Si poteva cambiare l’ad di un’azienda come Enel che in sei anni, prima della crisi indotta da Covid, ha visto decuplicare i profitti e ha visto raddoppiare il valore delle sue azioni (negli ultimi cinque anni il titolo è passato da 4,2 euro a 8,50 euro e solo nell'ultimo anno, nonostante l'effetto pandemico, il titolo ha fatto più 12,20 per cento)? Si poteva cambiare l’ad di un’azienda come Poste che in pochi anni ha raddoppiato i profitti facendo crescere il suo valore di Borsa del 48 per cento dall’inizio del mandato di Del Fante (Poste ha chiuso il 2019 con un utile raddoppiato rispetto al 2016, 1,3 miliardi, e negli ultimi quattro anni il titolo è passato da 5,4 euro del gennaio 2016 al massimo storico di €11,51 di febbraio 2020)?

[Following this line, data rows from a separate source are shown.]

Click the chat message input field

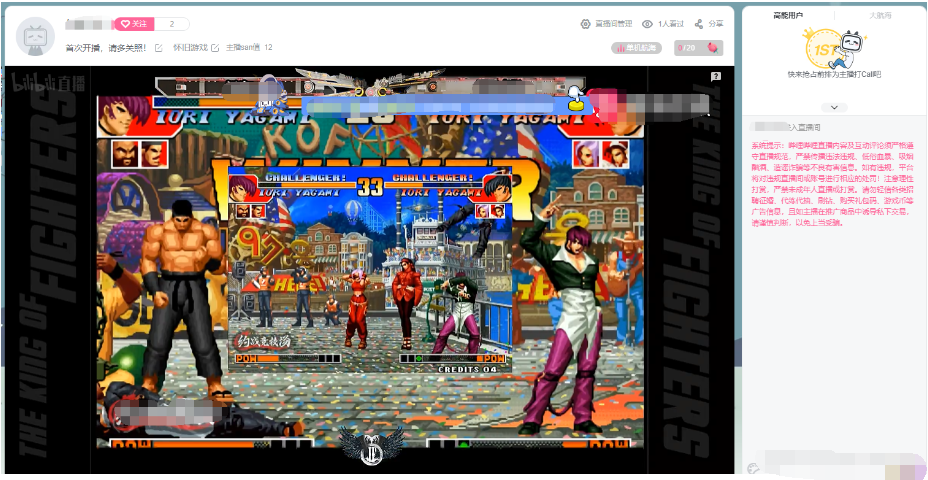point(840,466)
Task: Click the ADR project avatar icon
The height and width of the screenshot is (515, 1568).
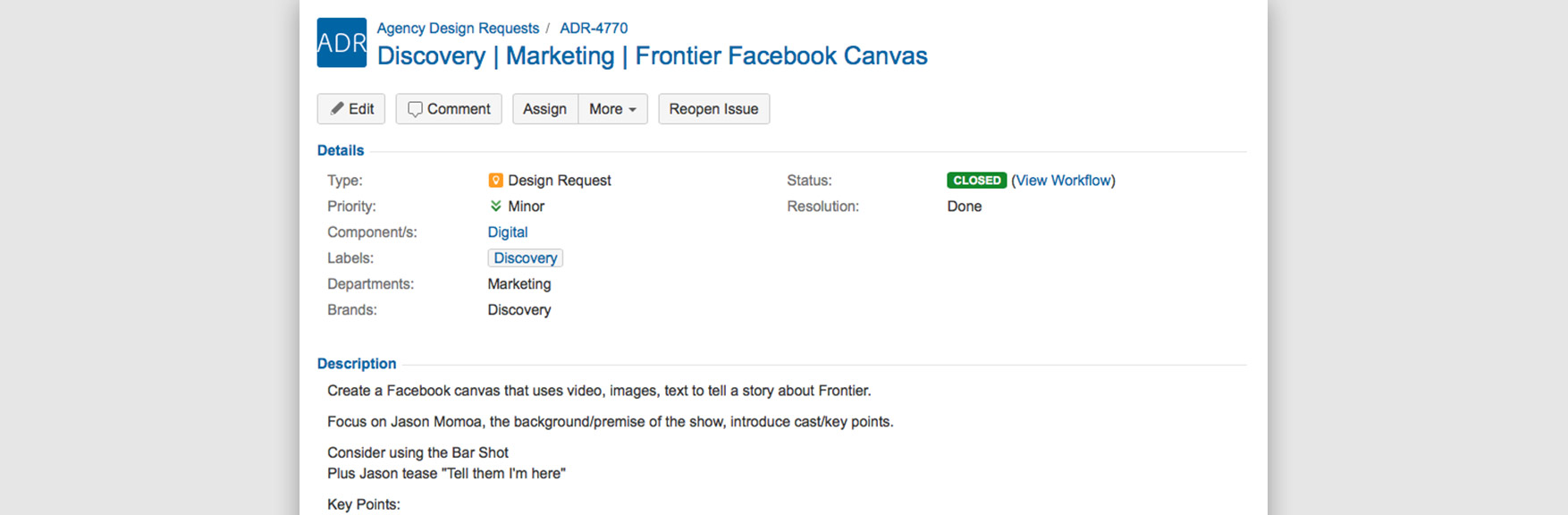Action: pyautogui.click(x=341, y=43)
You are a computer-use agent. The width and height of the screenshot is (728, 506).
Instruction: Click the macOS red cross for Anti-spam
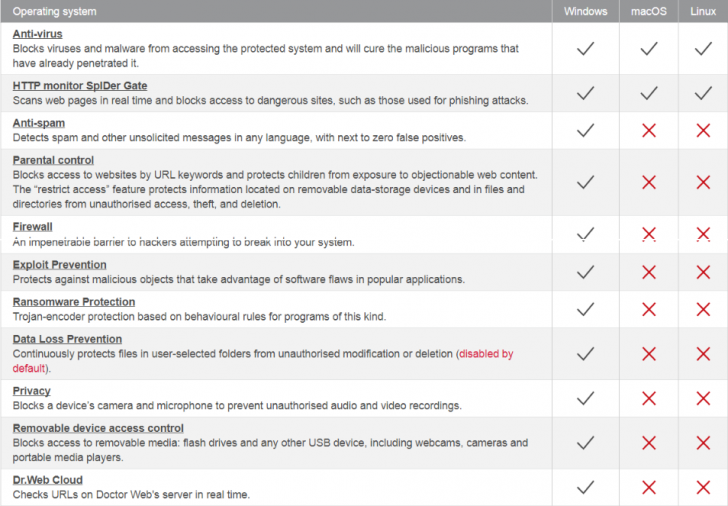pos(649,130)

Si poteva cambiare l’ad di un’azienda come Leonardo che ha chiuso il 2019 con un aumento dei ricavi pari al 12,6 per cento e un ebitda migliorato del 12 per cento rispetto all’anno precedente? E per quanto si possa essere giustizialisti di fronte a Descalzi (il Fatto ha guidato una campagna contro l’ad di Eni per ragioni giudiziarie ma non sembra avere intenzione di fare barricate per impedire a una consigliera d’amministrazione del suo giornale di diventare presidente dell’Eni: viva il conflitto di interessi!) si poteva davvero cambiare l’ad di un’azienda che nel 2020, in una fase di grandi difficoltà e grandi trasformazioni per il settore, ha comunicato risultati finanziari apprezzati dagli investitori (nel 2019 il free cash flow organico ha superato i 4 miliardi di euro, quasi raddoppiando il risultato del 2014, e il debito netto si è ridotto del 16 per cento rispetto al 2014) portando nel febbraio 2020 le così dette raccomandazioni “buy” su Eni al 54 per cento rispetto al 25 per cento del 2014 anche grazie alla presenza di un piano strategico ambizioso proiettato fino al 2050 che deve aver pesato non poco sulla riconferma dell’attuale ad?

 

Non si può dire che il grillismo sia rimasto a bocca asciutta nel poker delle partecipate (il prossimo ad di Terna, Stefano Donnaruma, è stato promosso con merito da Acea, terreno di Virginia Raggi; il prossimo ad di Enav, Marco Simioni, è stato promosso con meriti non chiari dal disastro di Atac alla sfida di Enav). Ma si può dire che alla lunga il populismo tende ad accontentarsi delle rimanenze ed è probabile che quando i principali azionisti del governo dovranno decidere se attivare o no un fondo (il Mes) che mai avrebbero pensato di poter attivare faranno come spesso hanno fatto nei momenti decisivi e cercheranno un qualsiasi hashtag per giustificare un fatto elementare: per essere compatibile con la realtà il populismo ha necessità assoluta di smentire se stesso.